A total of 52 patients are sought for enrollment, and the final primary outcome measures are expected to be obtained in March 2016, with the study completing in June. Oral treatments will be given to patients once daily for twelve weeks, with outcomes measured at the end as change from baseline. Due to the nature of evaluations, patients must be willing to remain on the same exercise regimen for 16 weeks, and they must also be able to complete maximal exercise testing.

In addition to Friedreich’s ataxia, another mitochondrial disorder (Mitochondrial Myopathies) is the subject of a clinical trial in the works for RTA 408. Reata is further looking into using RTA 408 to treat melanoma, lung cancer, dermatological cancers such as radiation dermatitis in breast cancer, and corneal endothelial cell loss due to cataract surgery.

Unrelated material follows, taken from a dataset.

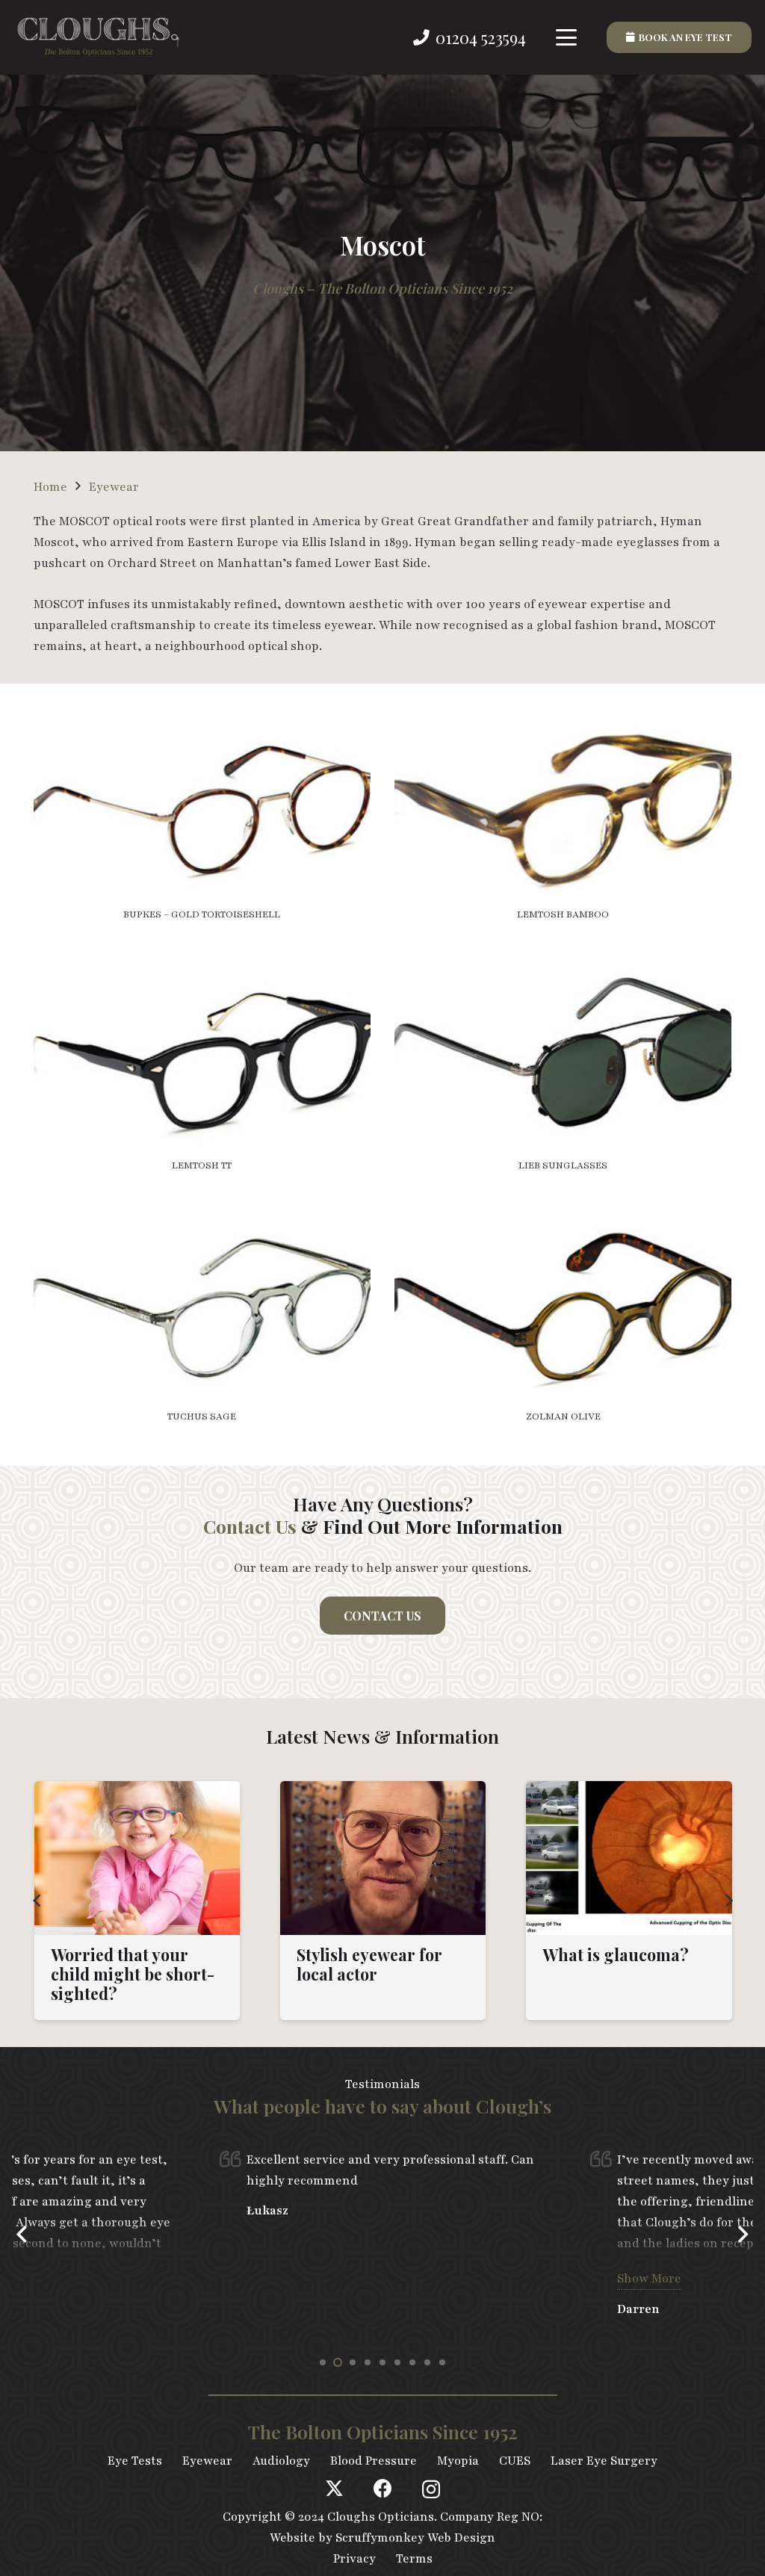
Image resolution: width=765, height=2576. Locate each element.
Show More (649, 2278)
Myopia (458, 2461)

“Our collaborators and we have shown in preclinical studies that genetic or pharmacologic Nrf2 activation positively regulates mitochondrial function and energy production,” said Dr. Meyer in a news release when the trial was initiated. “We hope to translate this effect into improved physical functioning and reduced fatigue in patients with Friedreich’s ataxia and mitochondrial myopathies. These rare, debilitating diseases currently have no approved therapies.”